Texas woman sues police for being ‘kicked, punched’ by 4 cops after tampon request (VIDEO)
West was on holiday when she was detained at a bar on Fort Lauderdale beach for being drunk in public and resisting arrest in May last year. She was then taken to the North Broward Detention Facility. After spending ten hours in the police station, her period began, and West asked Deputy Kristin Connelly for a tampon.
According to West’s lawyer, Gary Kollin, who spoke to RT, Connelly refused the request, asking the detainee to use a “polite” tone. West then rephrased it, but Connelly denied her again, with the inmate then mouthing “F**k you” at the officer.
This was the moment the incident escalated.
The CCTV footage, which was obtained by Florida’s Local 10 channel, Connelly put on a pair of latex gloves before marching towards West. Another deputy, Henry Lawrence can be seen trying to stop her from getting to the inmate.
"Don't do it, don't do it," Lawrence apparently told Connelly, according to an eyewitness present in the video, who spoke to Local 10 on condition of anonymity.
But Connelly sidesteps Lawrence, forcefully jerks West up from her seat, and begins violently swinging her towards a detention room on the far side of the police station waiting room. West appears uncooperative, and at one point attempts to land a punch on Connelly, but misses.
Connelly then pushes her down on the floor, and with the help of three more officers, the door is locked into the room, which has no video feed.
A subdued West emerges three and a half minutes later, escorted by the four deputies.
"I was on the floor on my stomach and Connelly punched me on this side of the face," said West. "And I was being kicked and stepped on from behind, and she was punching me in the face. She punched me in the eye several times."
West was then released without charge. She immediately made a series of photographs, detailing injuries all over her body, and contacted a lawyer, to file a case with internal affairs six days later.
“It was a horrible experience for her. You can see from the photos the severe black eye she received, and the emotional trauma is extreme,” said Kollin.
Despite police regulations that state that any violent confrontation with an inmate has to be reported in writing, Connelly had made no such report.
Yet upon receiving West’s lawsuit, Connelly filed a counter-claim, saying West resisted arrest, assaulted her, and scratched her face. Upon viewing the CCTV footage, assistant state attorney Mark Horn took West’s side, and no proceedings were opened against her.

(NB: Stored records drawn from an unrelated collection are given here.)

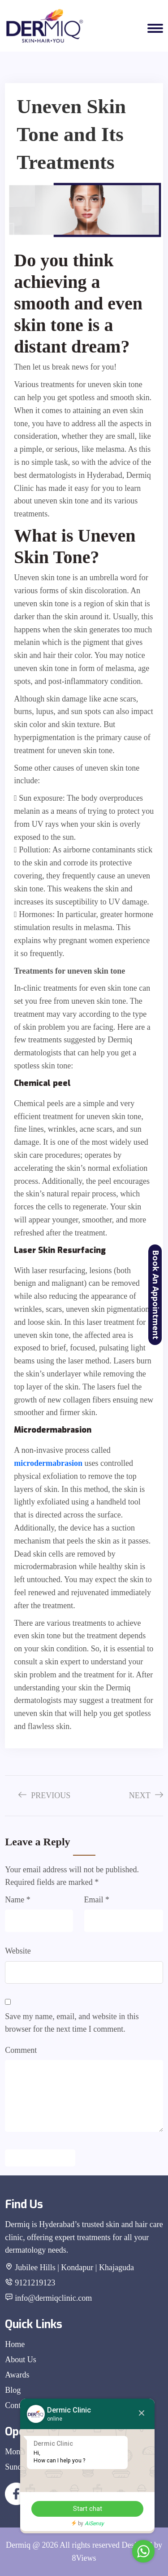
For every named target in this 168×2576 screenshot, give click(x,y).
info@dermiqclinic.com (53, 2298)
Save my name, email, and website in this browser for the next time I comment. (71, 2023)
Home (15, 2344)
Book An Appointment (156, 1295)
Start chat (87, 2509)
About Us (20, 2359)
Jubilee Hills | (37, 2267)
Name (17, 1899)
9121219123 (35, 2282)
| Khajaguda (114, 2267)
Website (18, 1950)
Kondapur (78, 2267)
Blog (13, 2390)
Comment (21, 2050)
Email (97, 1899)
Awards (17, 2374)
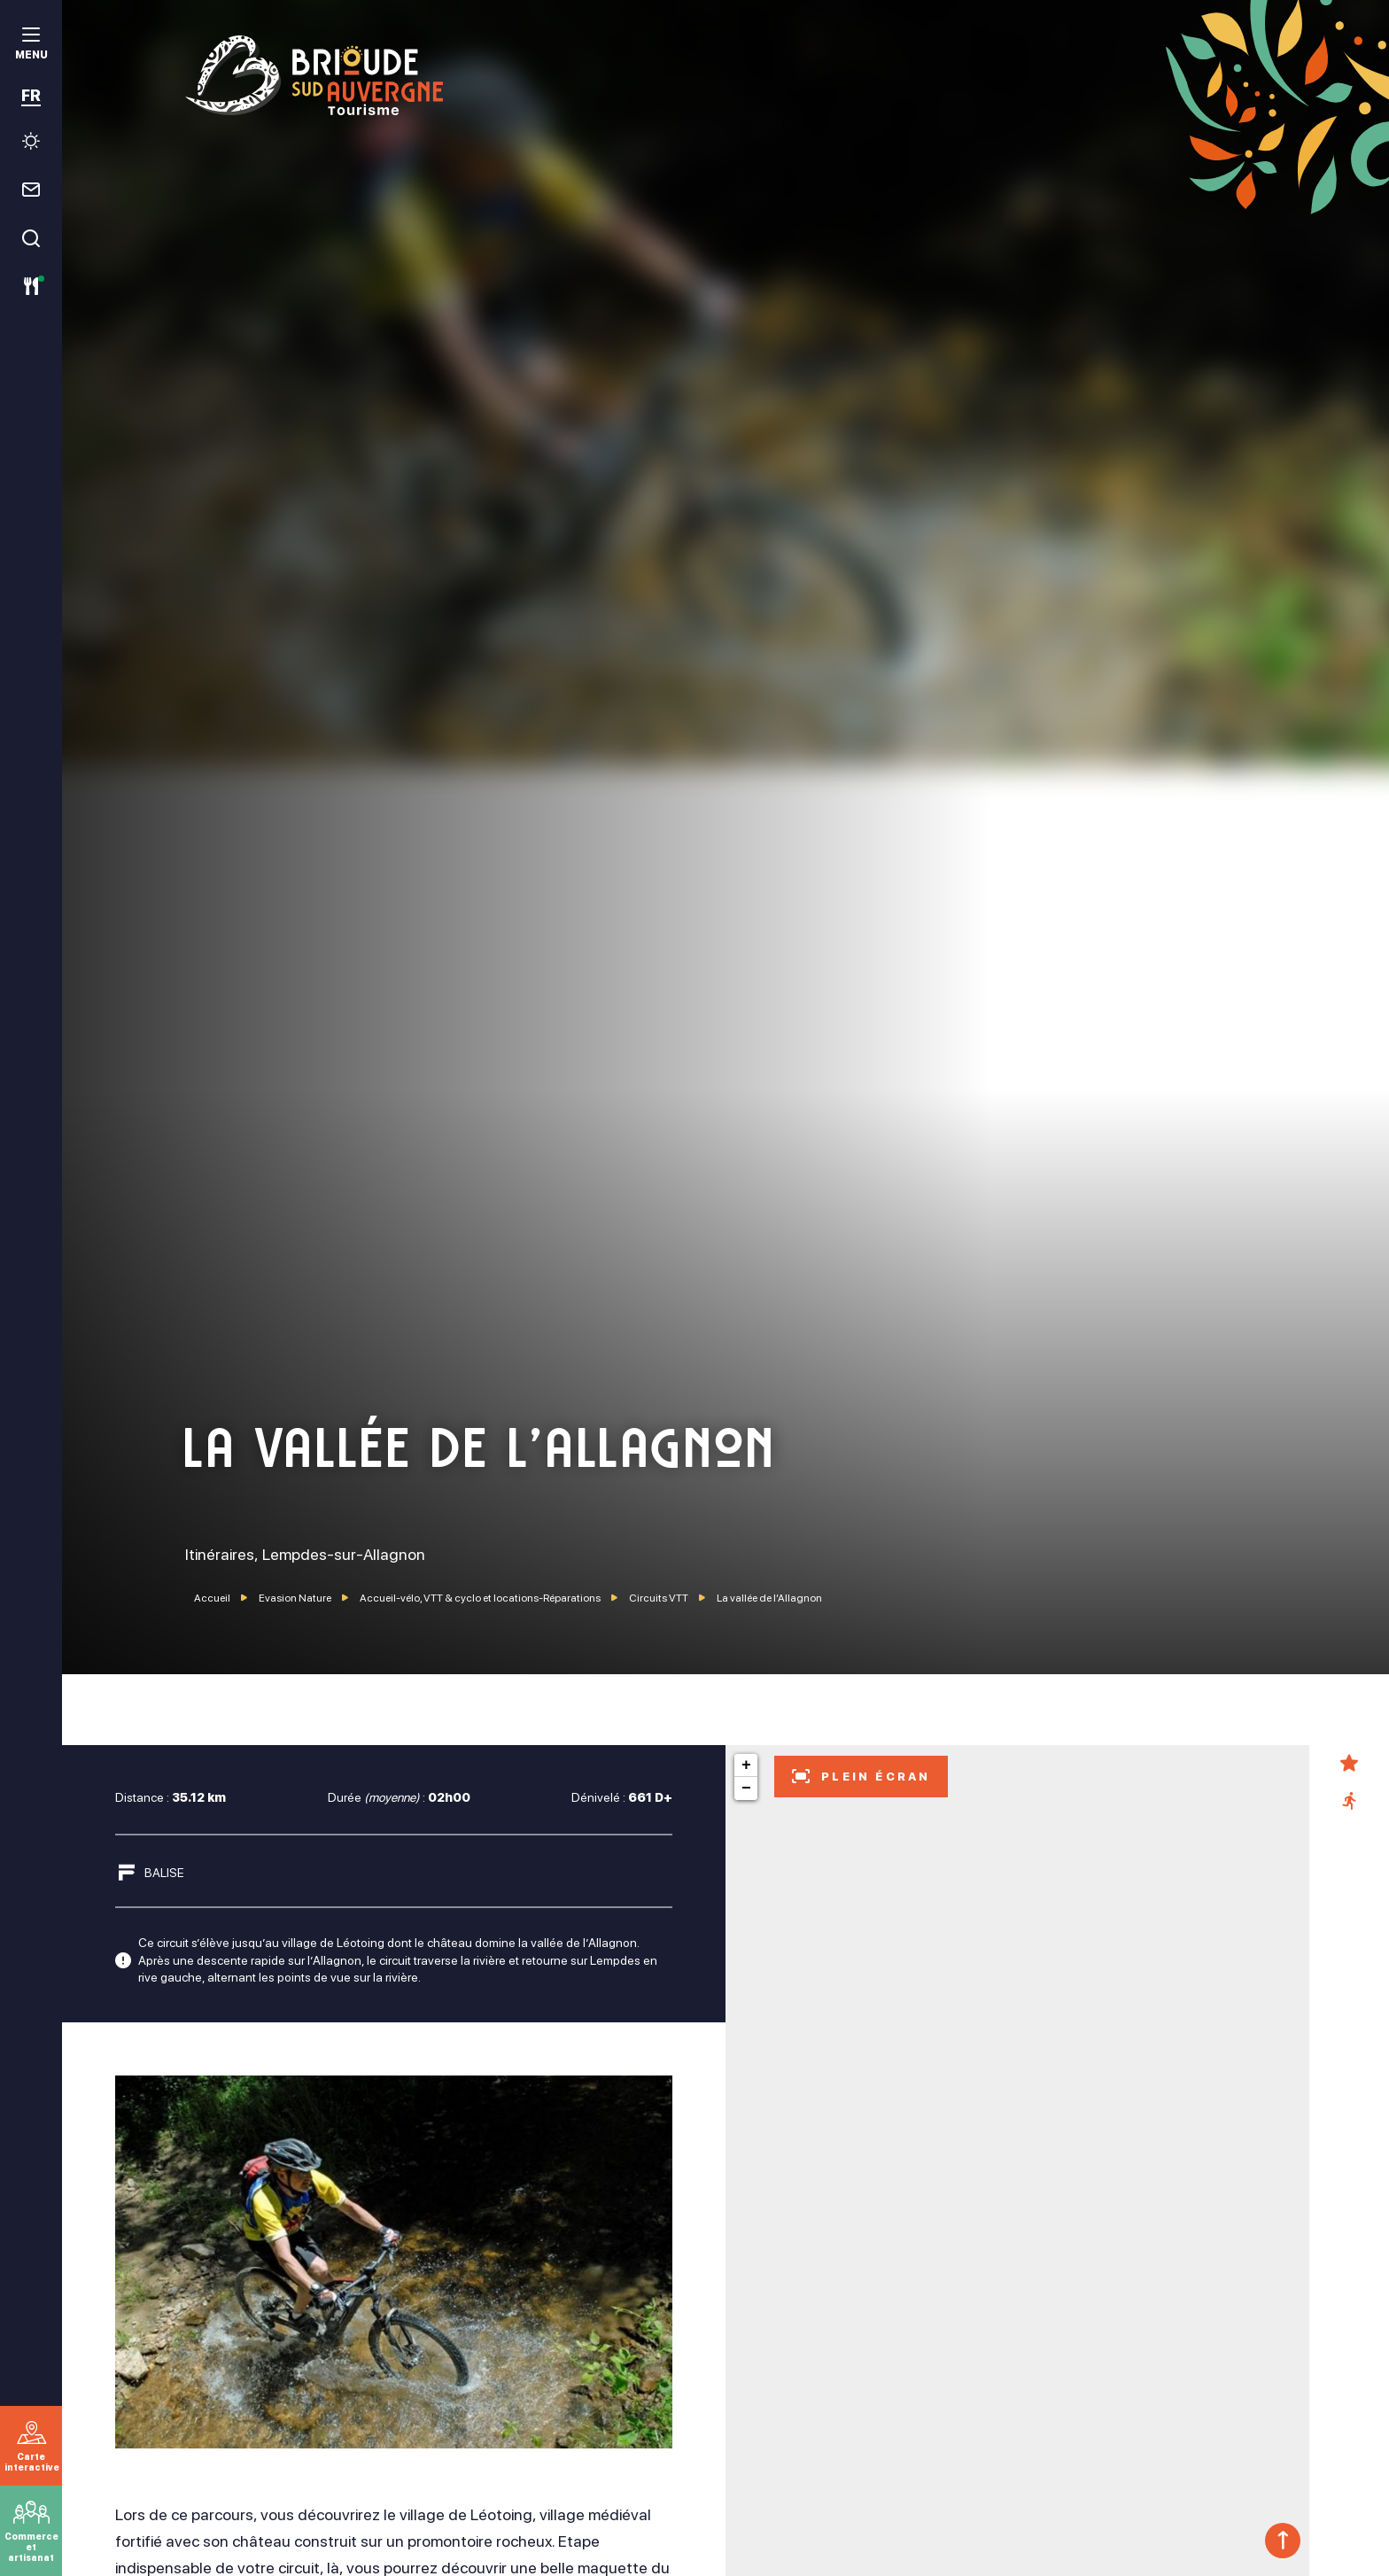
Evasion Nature (296, 1598)
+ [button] (746, 1765)
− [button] (746, 1788)
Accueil (212, 1598)
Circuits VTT (659, 1598)
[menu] (31, 46)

“I did not see where Audra West presented a physical threat to the deputy before being forcefully dragged out of her chair into a room with four other deputies, where Audra West was allegedly beaten," said Horn to Local 10.
But despite support from Horn, West was unable to win the case against the four deputies. They were all cleared of improper conduct by a commission gathered by Broward Sheriff's Office (BSO), one of the biggest sheriff's offices in the US.

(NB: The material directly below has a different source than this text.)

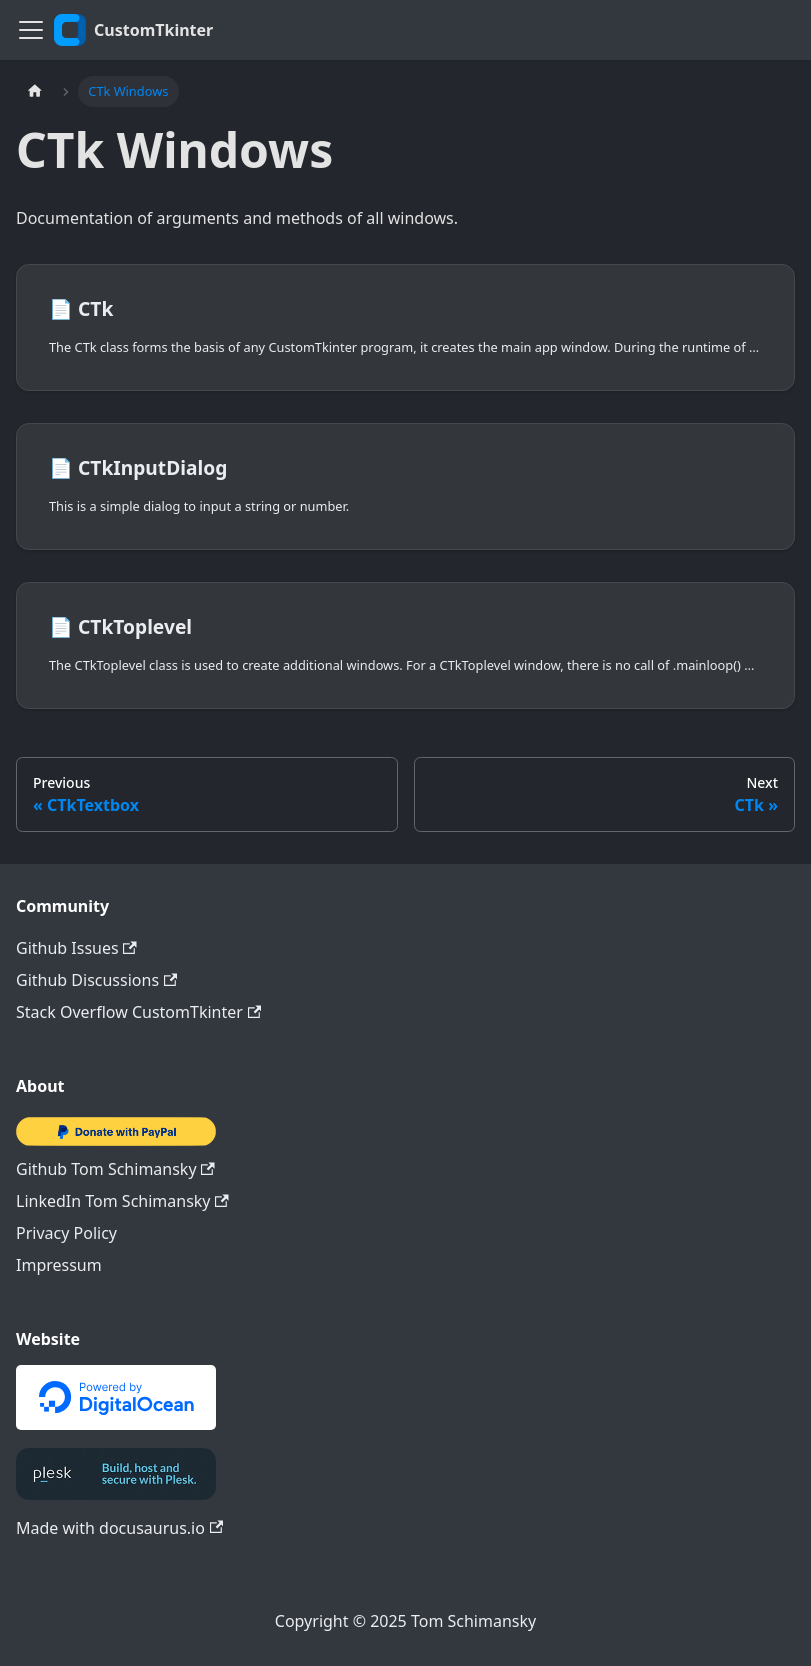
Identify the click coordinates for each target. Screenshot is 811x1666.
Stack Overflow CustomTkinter (138, 1012)
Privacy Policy (66, 1233)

“The internal investigation gave the incident a whitewash, and cleared them. Who investigates the police? Other police officers in the same department,” Collin said, answering his own question.

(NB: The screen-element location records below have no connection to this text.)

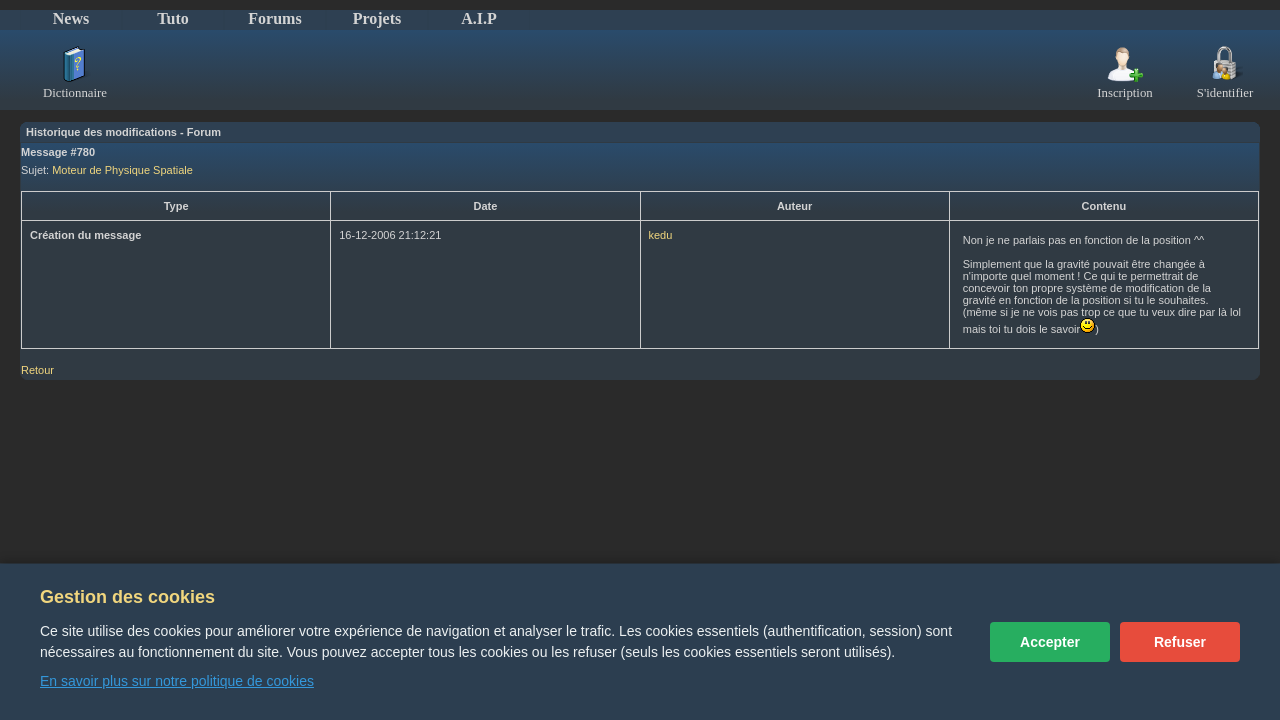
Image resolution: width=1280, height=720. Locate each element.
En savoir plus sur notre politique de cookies (177, 681)
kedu (661, 235)
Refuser (1180, 642)
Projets (377, 18)
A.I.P (479, 18)
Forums (274, 18)
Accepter (1050, 642)
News (71, 18)
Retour (37, 370)
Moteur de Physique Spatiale (122, 170)
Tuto (172, 18)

Disregarding the release of the video, which had been seen by the disciplinary panel, but not the public, BSO continues to deny responsibility.
"The Professional Standards Committee (PSC), which is made up of a mix of BSO employees and private citizens, reviewed the video and entire IA file and recommended no discipline for all three employees," said a statement from Sheriff Scott Israel "The PSC determined the actions taken were within the policy."
West and Kollin now plan to take the case to a civil court, to obtain compensation, if not punishment for the perpetrators.
“We will take these deputies and the police department into federal court and – I say this confidently – we will obtain monetary damages for Audra,” Kollin told RT.